Went to bed at around midnight last night, Woke up at 7:30am, went to the bathroom, went back to sleep until 11:30am, had lunch, watched a cartoon with my daughter and colored with her (my hubby's watching her today). Then I went back to sleep from 1:00 pm until 4:45pm... Definitely catching up on rest today :-) I plan on doing a little fashion show for my hubby after dinner (tube tops, dresses, bikinis) and I'll share pics with you guys, too.
Tried on some summer clothes, trying to will summer to come with my mind!
During one of my naps today, I dreamed that I was looking in the mirror at my belly. I took off my binder and to my dismay it was my old hangy-down belly and under the flap of the "apron," there were intestines coming out! I freaked out and called my PS and he said "put gauze over it and refer to my website for all questions." Then I looked up his website and the only material on the page were links to photos of him wearing tight black t-shirts with pictures of kittens on them. The captions under each photo were like "cheer up" "I love pictures of kittens" and "it's normal and should go away on its own." Then I woke up. What a weird dream!
I got these for 11 dollars apiece on Amazon. I figure I'll still be swollen and thicker overall this summer, so I got these conservative two-pieces in larger sizes for the summer... So I can still feel sexy while covering up my TT scar and minor bloat/swelling :-)

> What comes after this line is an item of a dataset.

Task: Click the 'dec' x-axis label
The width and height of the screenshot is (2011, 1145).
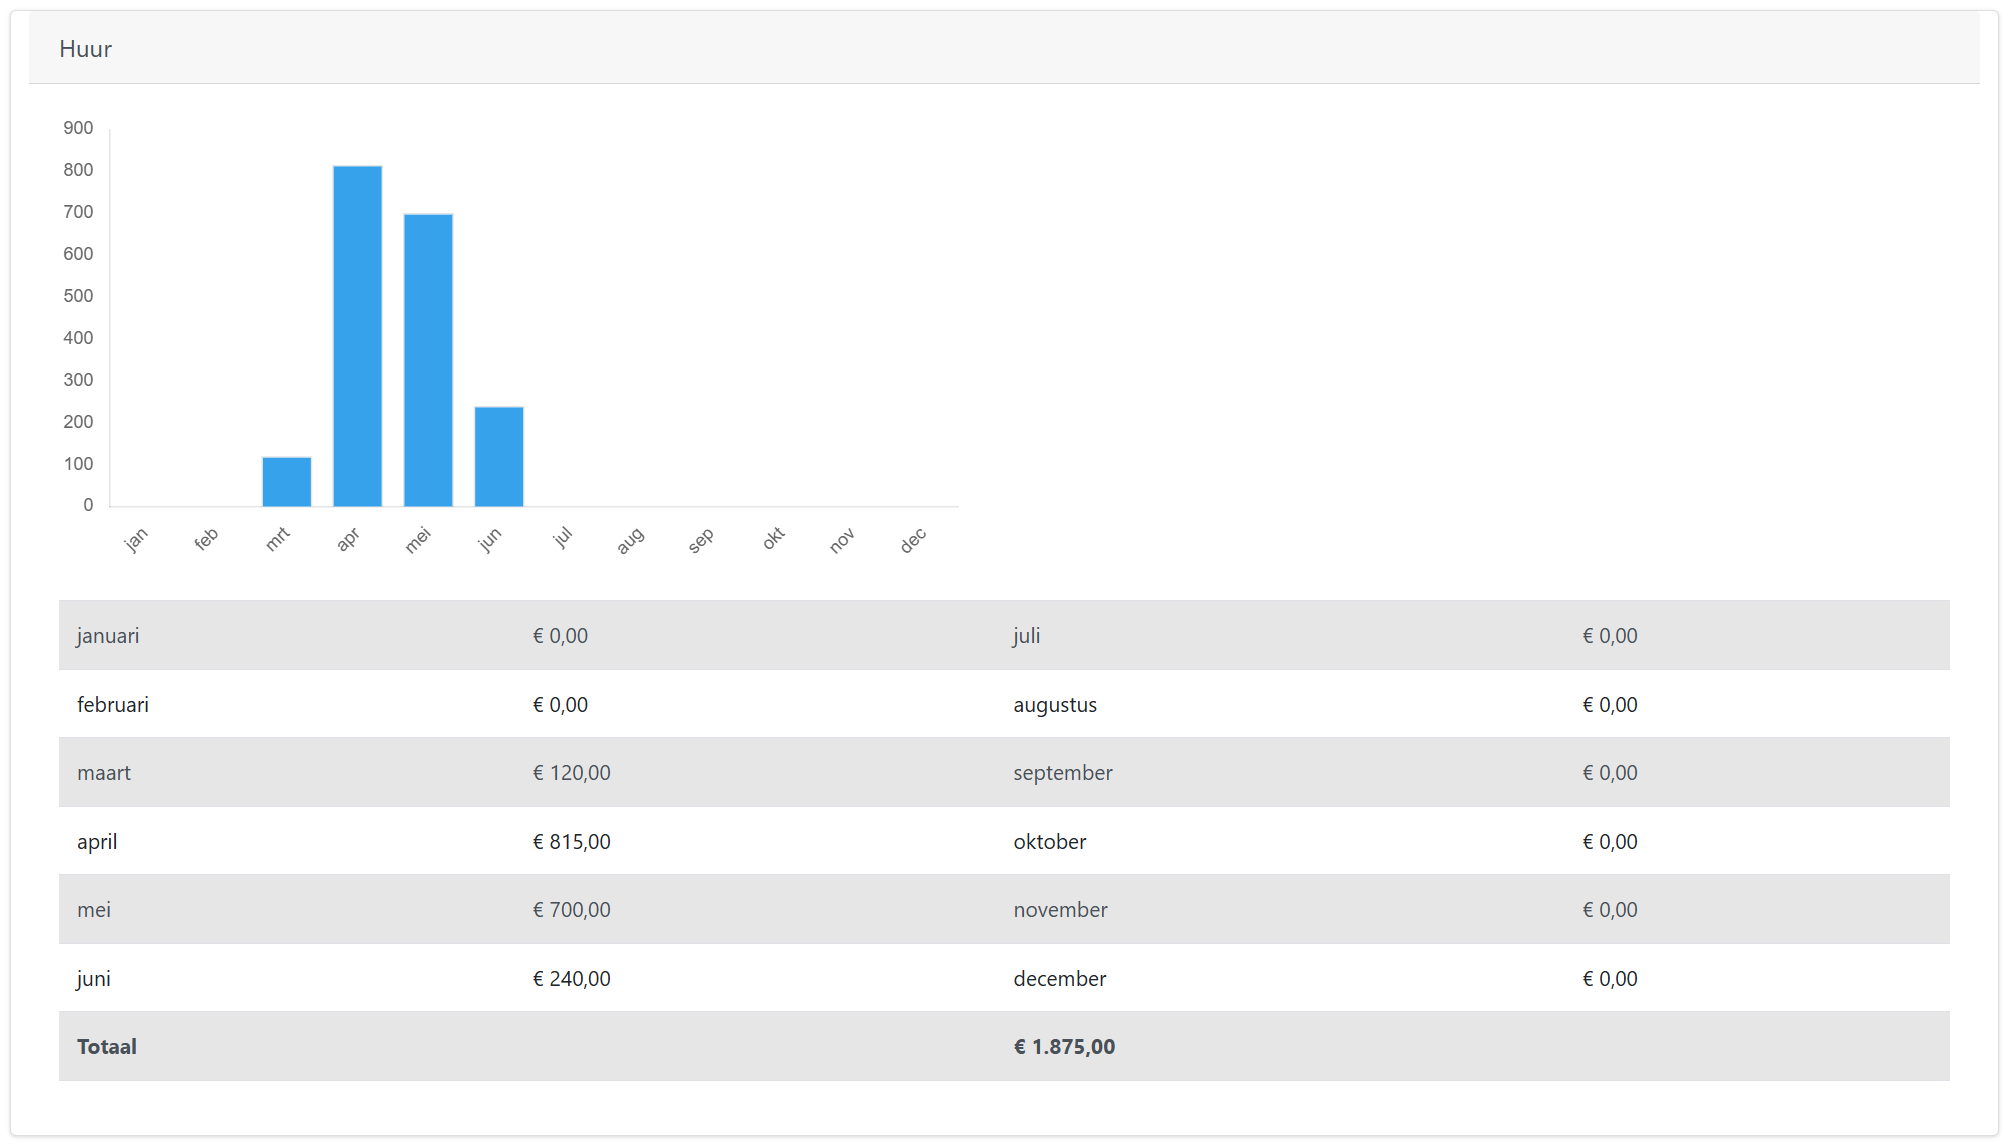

You can see the swelling along my lower belly :-(
Went to my PS for my third follow-up since the surgery, and he says everything is going great :-) He really 100% knows what he's doing. I am glad I chose him to be my surgeon. I watched him snipping at stitches in my belly button today- I've always loved watching people when they're doing what they're good at. It's amazing! He definitely works in this expert way; I can only imagine how deftly and accurately his hands moved during the surgery to make such a huge, wonderful change in my body!
On another note, I'm stoked because he told me I can take a bath! I'm not a shower-girl. I've also been encouraged to start gradually increasing my activity level. That's cool. I'm feeling stronger every day. He said I don't have to wear the binder anymore unless I need it as a "security blanket." I've gone without it this evening, and let me tell you- I feel absolutely NAKED!!!